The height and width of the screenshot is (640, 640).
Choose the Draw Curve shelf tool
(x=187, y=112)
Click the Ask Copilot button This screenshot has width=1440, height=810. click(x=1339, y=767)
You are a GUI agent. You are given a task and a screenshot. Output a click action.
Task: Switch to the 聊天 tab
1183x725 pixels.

========

Repeat the material above in its entirety, exactly.

Reply =
The height and width of the screenshot is (640, 640).
Choose the Draw Curve shelf tool
(x=187, y=112)
Click the Ask Copilot button This screenshot has width=1440, height=810. click(x=1339, y=767)
You are a GUI agent. You are given a task and a screenshot. Output a click action.
Task: Switch to the 聊天 tab
1183x725 pixels.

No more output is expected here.